_Work order_: Having located "Given: Open the Sitemap link at top" in the listing below, write out its line and every following line exactly, last line included, without the pictures.

_The data_:
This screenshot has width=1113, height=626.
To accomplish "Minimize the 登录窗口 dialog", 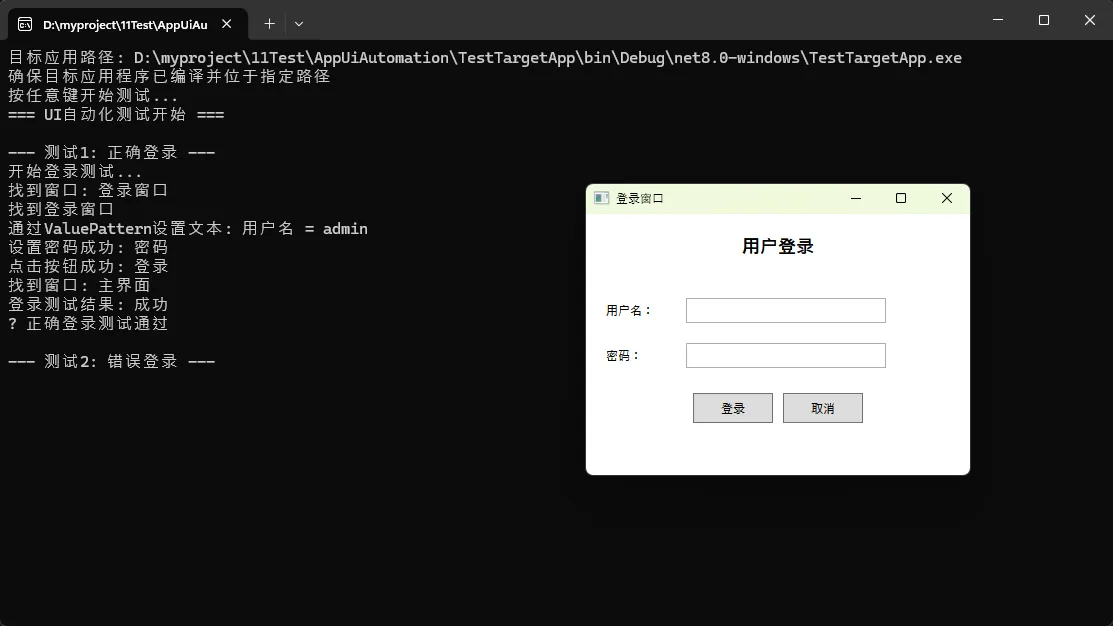I will click(x=856, y=199).
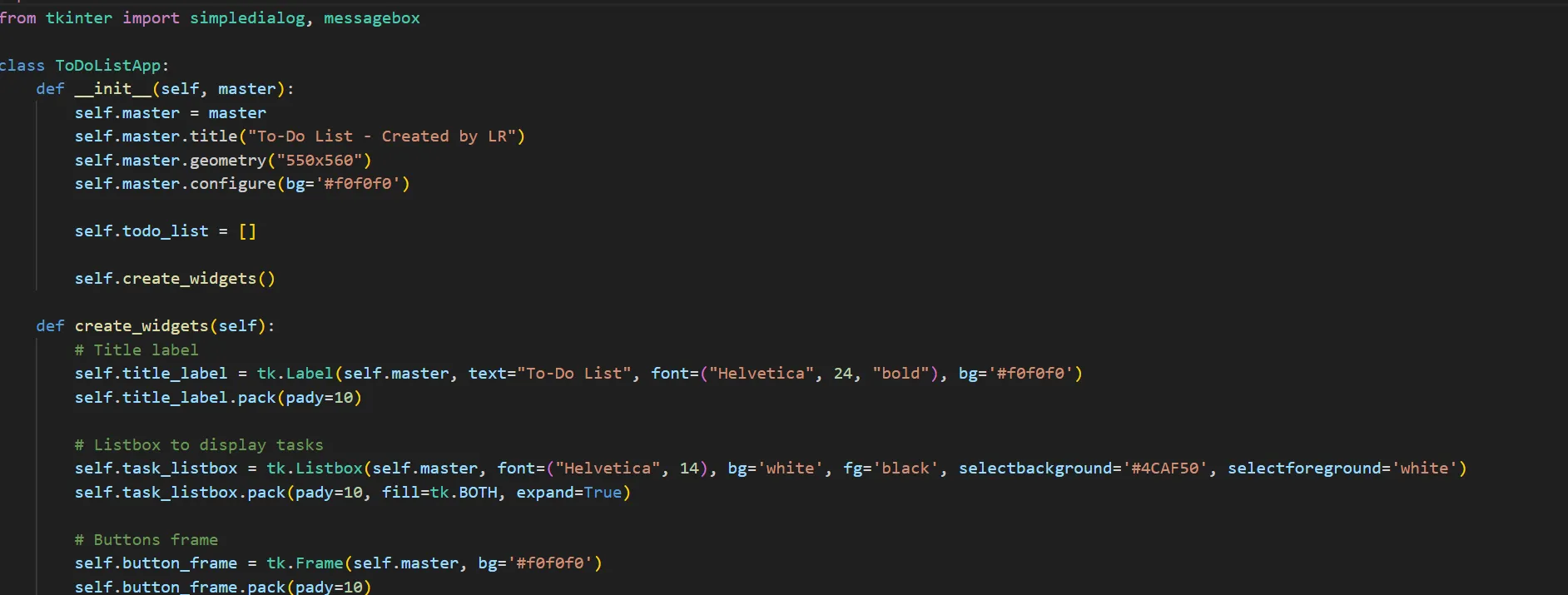This screenshot has height=595, width=1568.
Task: Click Listbox in the tk.Listbox call
Action: pos(330,469)
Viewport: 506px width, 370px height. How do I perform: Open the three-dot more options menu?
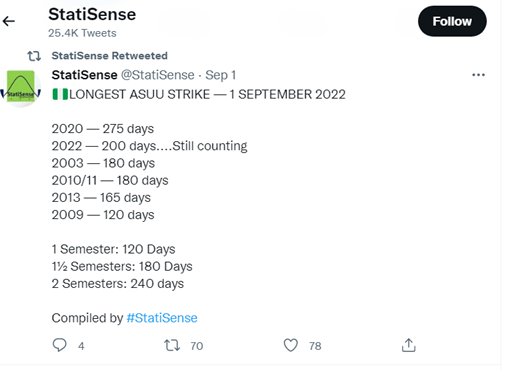478,75
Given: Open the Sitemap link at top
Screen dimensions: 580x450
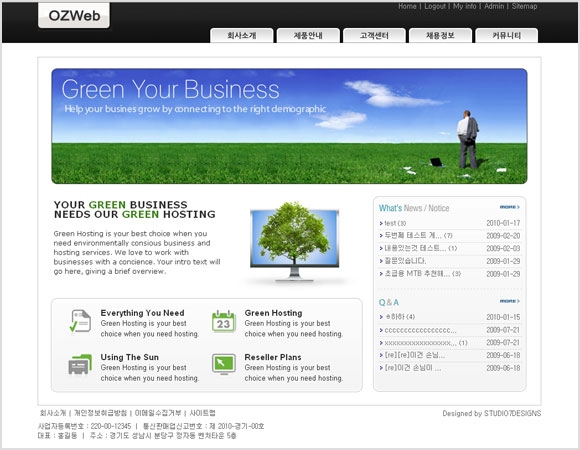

_Expected answer_:
Given: Open the Sitemap link at top
Screen dimensions: 580x450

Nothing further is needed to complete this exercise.